Gözden kaçırmayın

Fiyatlar  Afyon Belediyesinden de ucuzFiyatlar Afyon Belediyesinden de ucuz

2,5 milyonu kamu emekçisi, 2 milyonu emekli olmak üzere yaklaşık 5 milyon, aileleri de kattığımızda en az 20 milyon insanı yakından ilgilendiren üçüncü dönem (2016-2017) toplu sözleşme görüşmeleri 3 Ağustos’ta başlamıştır.


7 Haziran seçimleri sonrasında tek başına iktidarını kaybeden ve müstafi durumunda olan AKP hükümeti, önümüzdeki iki yılı ilgilendiren toplu sözleşme görüşmelerini sanki tek başına iktidarmış gibi sürdürmek istemekte, görüşmelerin ertelenmesi taleplerimizi yok sayıp, yandaş konfederasyonu da yanına alarak, yangından mal kaçırır gibi hareket etmektedir.

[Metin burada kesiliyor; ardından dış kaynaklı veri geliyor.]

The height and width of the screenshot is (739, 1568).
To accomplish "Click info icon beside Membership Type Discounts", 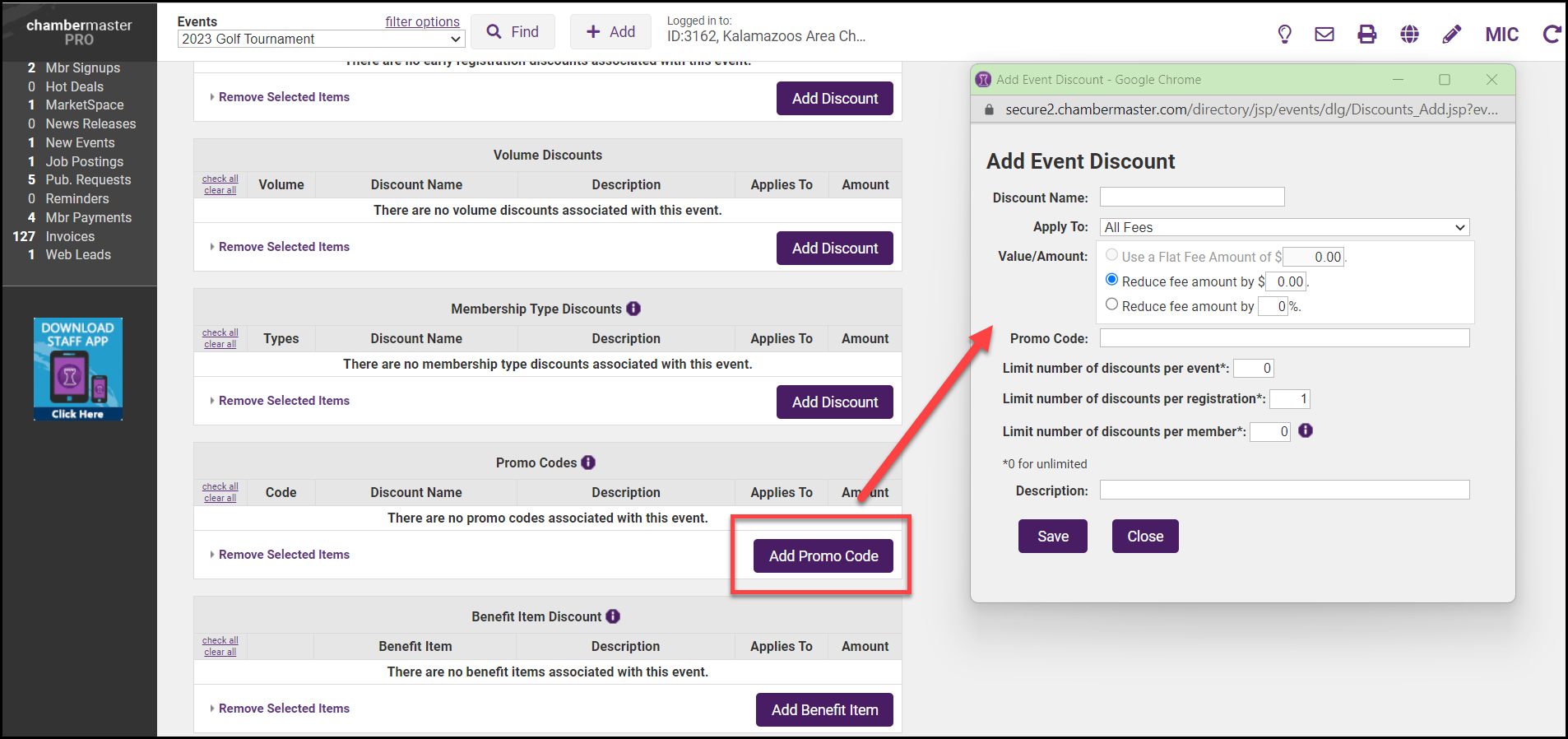I will click(x=633, y=309).
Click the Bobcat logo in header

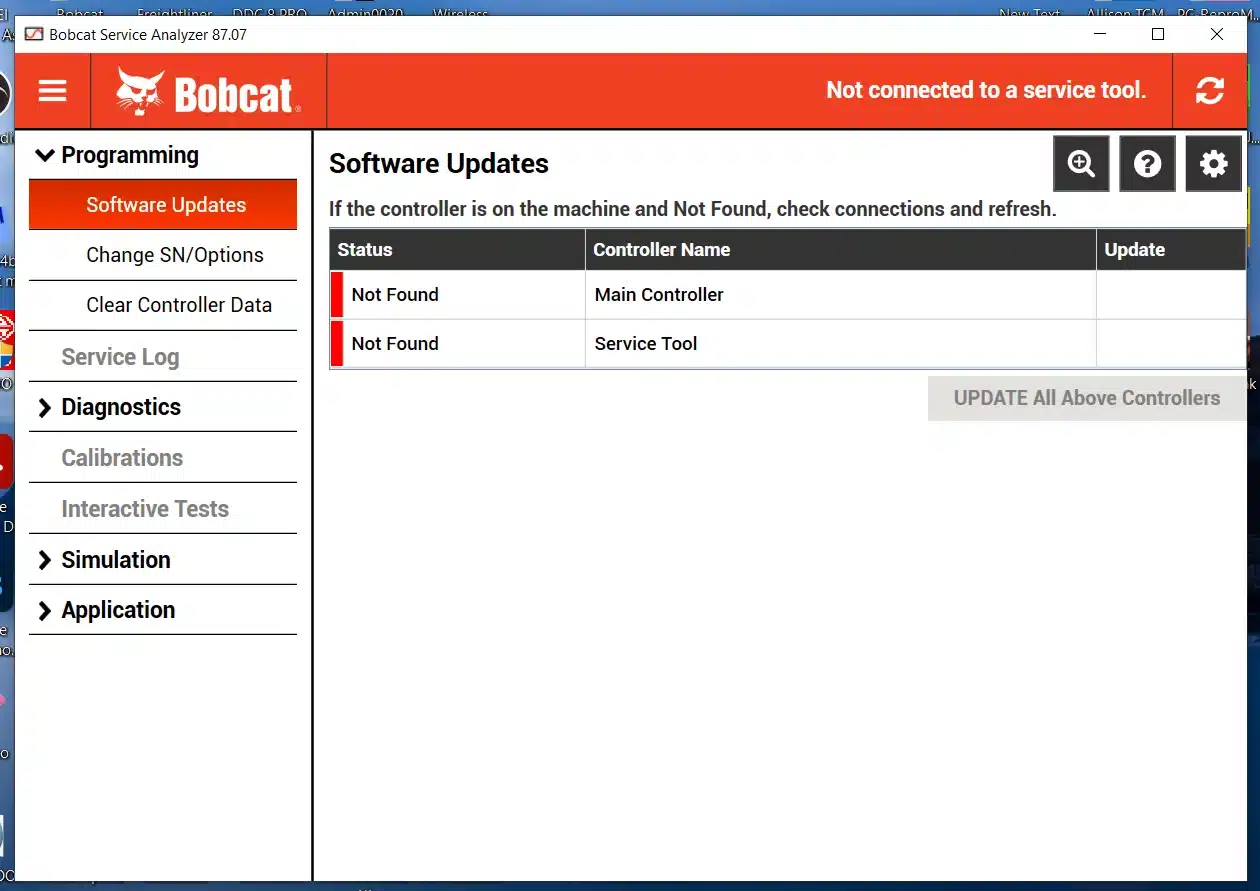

AKP’nin 7 Haziran seçimleri ile tek başına iktidarını kaybetmiş olmasına rağmen, 65 gündür sanki hiç seçim yapılmamış gibi hareket etmesi, kamu emekçilerinin ve emeklilerin 2016 ve 2017 yılına ilişkin ekonomik, sosyal ve özlük hakları ile ilgili karar alabilmesi ne hukuki, ne de meşru bir durumdur.


Kamu emekçilerinin ve emeklilerin siyasi muhatabı geçici AKP hükümeti olmadığı gibi, müstafi durumuna düşmüş bir hükümetle toplusözleşme görüşmelerinin başlatılması ve yürütülmesi de kesinlikle “meşru” değildir. Milletvekili bile olmayan Çalışma ve Sosyal Güvenlik Bakanı ile yürütülecek “pazarlıkta” kamu emekçilerinin taleplerinin karşılanması mümkün görünmemektedir.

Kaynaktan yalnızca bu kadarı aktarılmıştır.